Numa rara manifestação pública, Vladimir Putin admitiu ontem, dia 18, que as sanções impostas pelo Ocidente por causa da guerra na Ucrânia estão causando “dificuldades colossais” para o seu país. Citou especialmente o setor de alta tecnologia. Não é apenas a sucessora local da rede McDonalds que ficará sem batatas fritas até o final do ano, por falta de insumos. Toda a indústria de guerra e o setor de TI, um dos que mais cresciam na Rússia, sentirá os efeitos de a nação ter sido desligada das cadeias de suprimento, de desenvolvimento digital e de financiamento.

Um dia depois de admitir que a Rússia está diante de um “desafio imenso”, o ditador viajou para Teerã, onde se encontrou nesta terça-feira com o presidente Ebrahim Raisi e com o líder supremo iraniano, o aiatolá Ali Khamenei. O encontro representa mais uma tentativa desesperada de romper o isolamento em que Putin mergulhou Moscou após a aventura na Ucrânia. No curto prazo, o russo está atrás dos drones que os iranianos podem suprir para melhorar a performance sofrível das tropas russas em território ucraniano, que avançam apenas pela força desproporcional da sua artilharia.

Além desse auxílio bélico, Putin também busca se contrapor à influência que Europa e EUA exibem no Oriente Médio, reforçada pela recente visita de Joe Biden à região, apesar das críticas aos parcos resultados concretos obtidos pelo americano. Biden não conseguiu o compromisso da Arábia Saudita com o aumento da produção de petróleo, mas o restabelecimento de laços com o país de Mohammad bin Salman, no ostracismo após o assassinato do jornalista Jamal Khashoggi, deixou claro o isolamento que o Irã enfrenta na região.

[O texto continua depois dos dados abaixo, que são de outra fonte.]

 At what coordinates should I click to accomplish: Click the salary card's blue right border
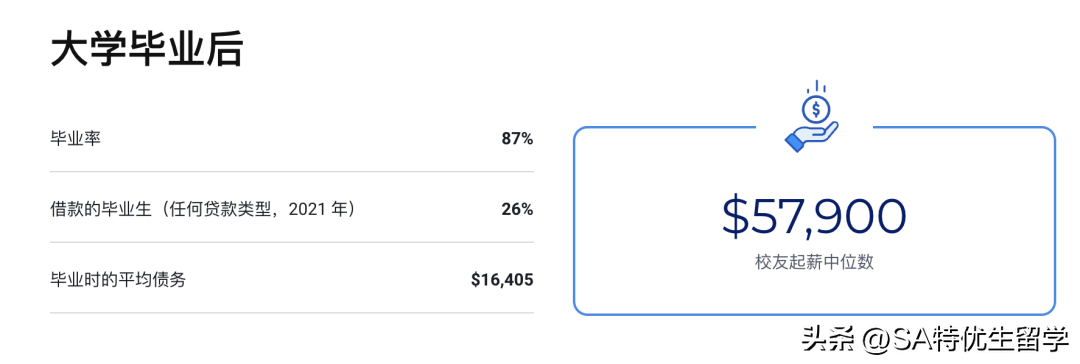[1054, 221]
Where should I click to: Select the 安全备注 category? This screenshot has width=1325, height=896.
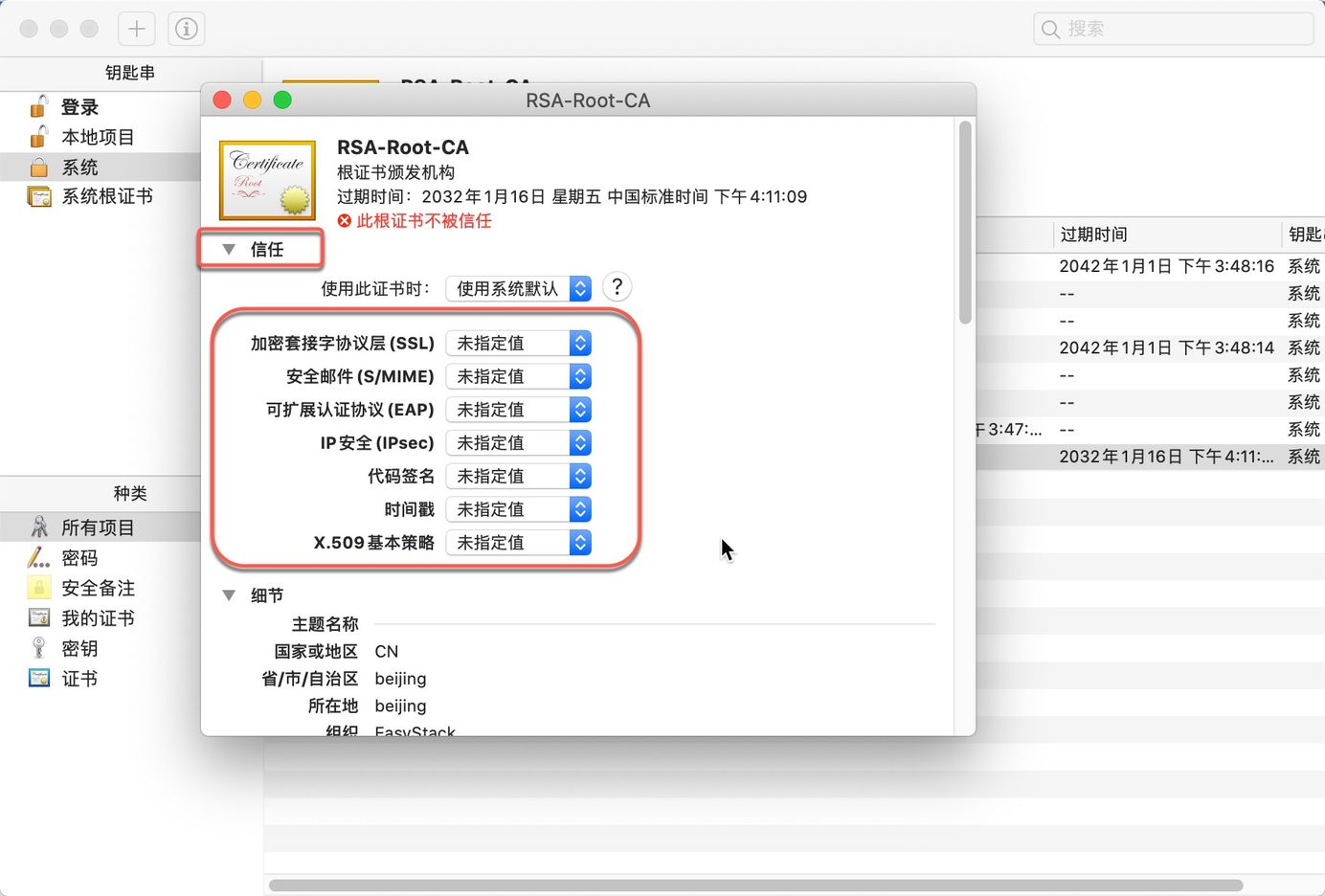click(x=98, y=588)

A aproximação de Rússia e Irã não é uma demonstração de força, mas um atestado de fraqueza. Os dois países são párias internacionais por desafiarem a comunidade internacional e tentarem por meio da força redesenhar o mapa da região. A Rússia, em especial, se beneficiou com a crise energética causada pela invasão da Ucrânia pois conseguiu mais divisas para financiar sua máquina de guerra. O petróleo subiu e, mesmo com as quedas nas exportações, o país conseguiu aumentar sua arrecadação. Com o preço do hidrocarboneto voltando aos níveis pré-guerra e com a queda nas exportações para a Europa (que será definitiva a partir do próximo ano), haverá um baque na economia russa a partir do segundo semestre.

Por isso, Putin está recorrendo até mesmo à ajuda da Coreia do Norte, mais um estado pária. Essa dinastia comunista está se dispondo a enviar trabalhadores para ajudar na “reconstrução” das regiões da Ucrânia anexadas pelos russos. O ministro das relações exteriores da ditadura norte-coreana alega que a Ucrânia não pode se queixar dessa ajuda pois o presidente Volodymyr Zelensky está se alinhando às “políticas hostis injustas e ilegais dos EUA”.

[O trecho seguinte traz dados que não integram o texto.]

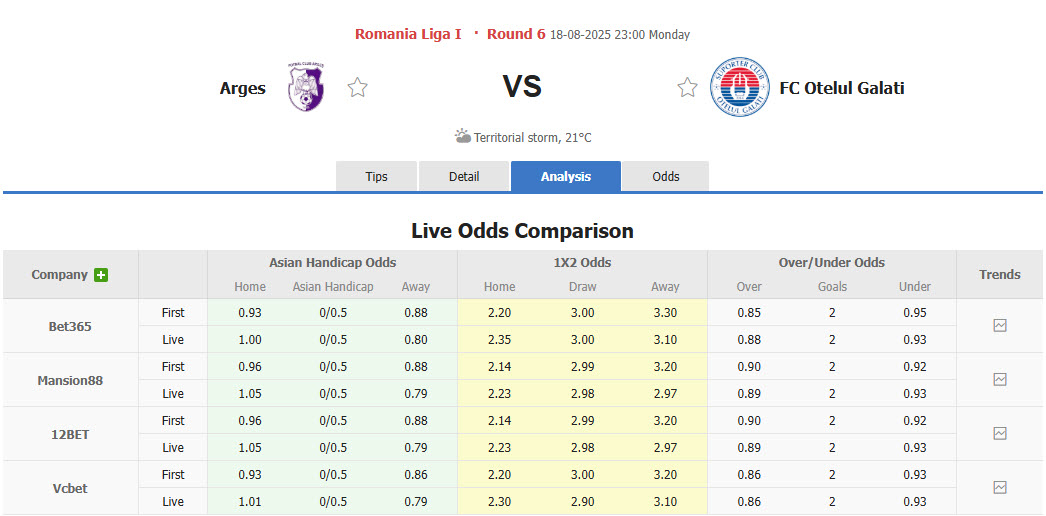This screenshot has height=516, width=1046.
Task: Click the Bet365 company name
Action: tap(70, 326)
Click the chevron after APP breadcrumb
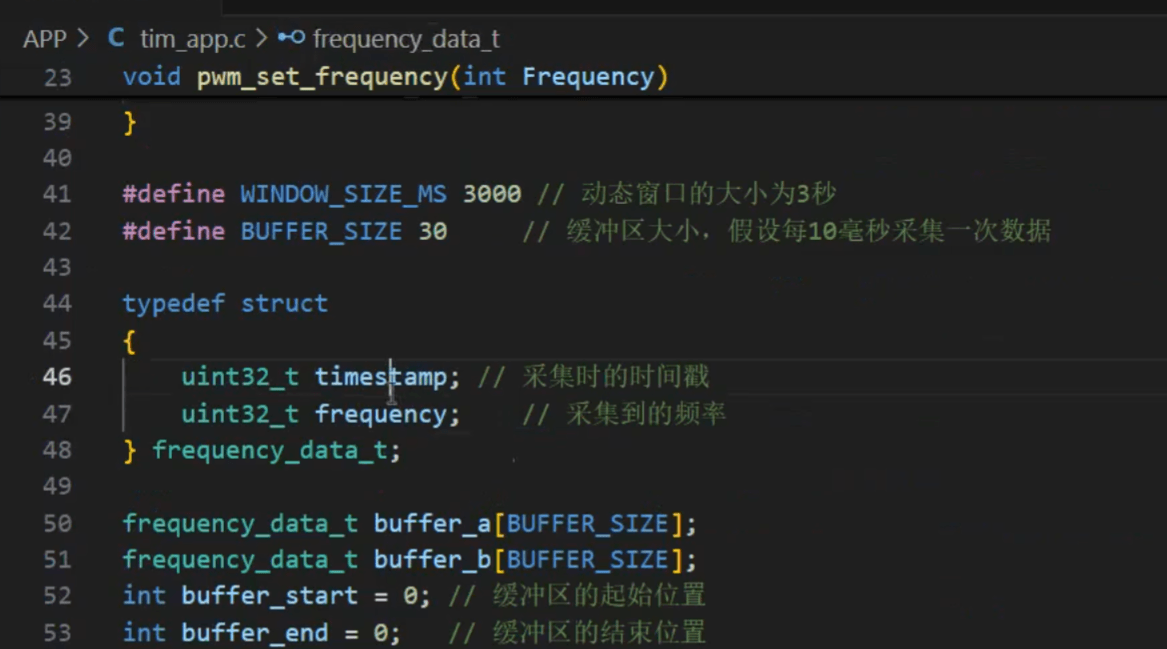This screenshot has height=649, width=1167. (83, 39)
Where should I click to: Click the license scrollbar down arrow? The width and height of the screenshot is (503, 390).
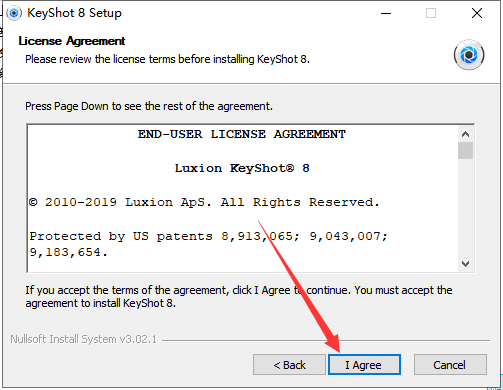point(465,264)

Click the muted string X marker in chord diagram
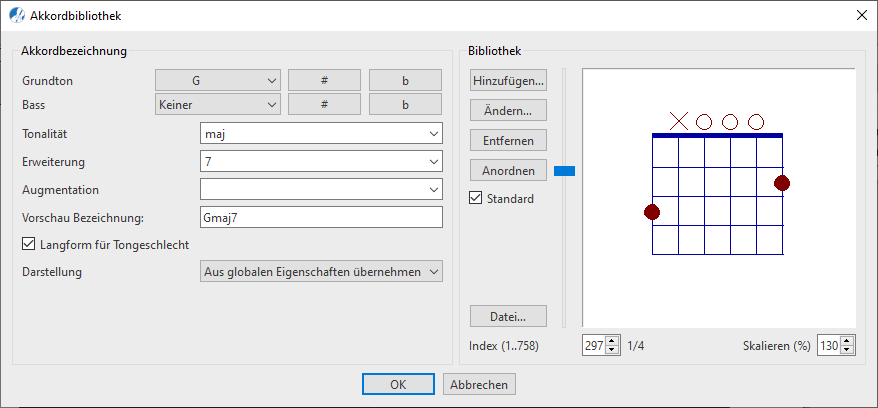pyautogui.click(x=679, y=121)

Muito se argumenta sobre a nova geopolítica mundial desencadeada pelo expansionismo russo, especialmente com um novo eixo de poder irradiando a partir do oriente com Xi Jinping. Mas é pouco provável que a China arrisque o seu crescimento meticulosamente planejado para se isolar juntamente com os parceiros que insistem em desafiar o mundo para proteger ditaduras voltadas para o passado. Que a Rússia dependa dos aiatolás e conte até com Pyongyang, um fóssil ideológico, dá uma medida da miopia estratégica que levou Putin às cordas.